▶ WHAT TO WORK ON: As you write out the lines from the one containing "You are a GUI" through the last line of the records, keep them exact and leave out pictures.

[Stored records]
◇ ◇ ◇
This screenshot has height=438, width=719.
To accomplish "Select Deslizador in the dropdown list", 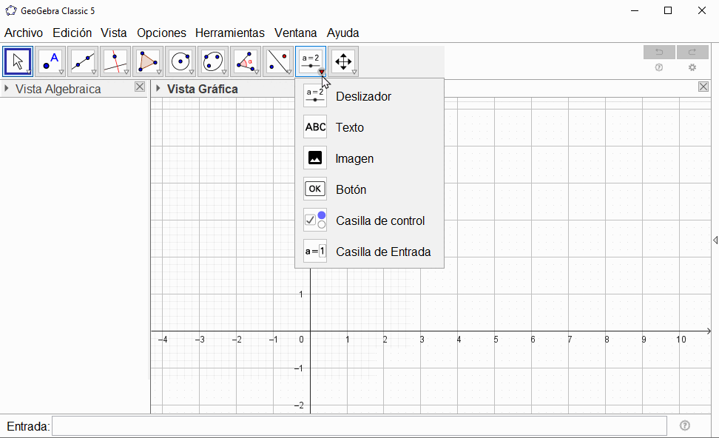I will 363,96.
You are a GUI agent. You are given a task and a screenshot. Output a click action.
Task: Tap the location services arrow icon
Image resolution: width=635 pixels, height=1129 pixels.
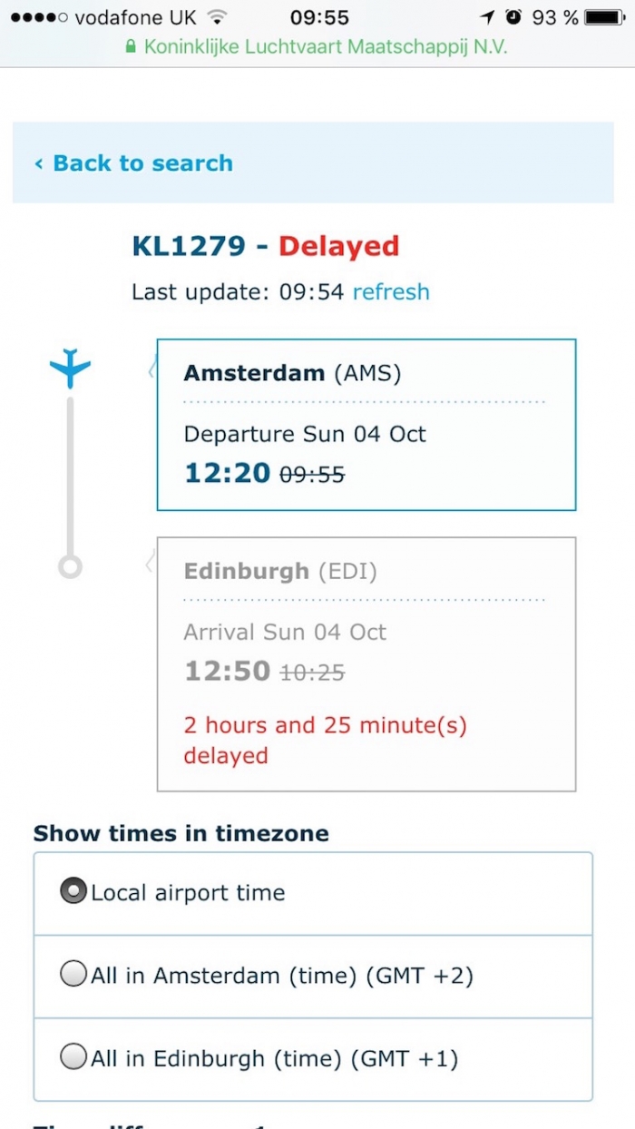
◇ ◇ ◇
▶ ANSWER:
You are a GUI agent. You are given a task and a screenshot. Output a click action.
Task: Tap the location services arrow icon
Image resolution: width=635 pixels, height=1129 pixels.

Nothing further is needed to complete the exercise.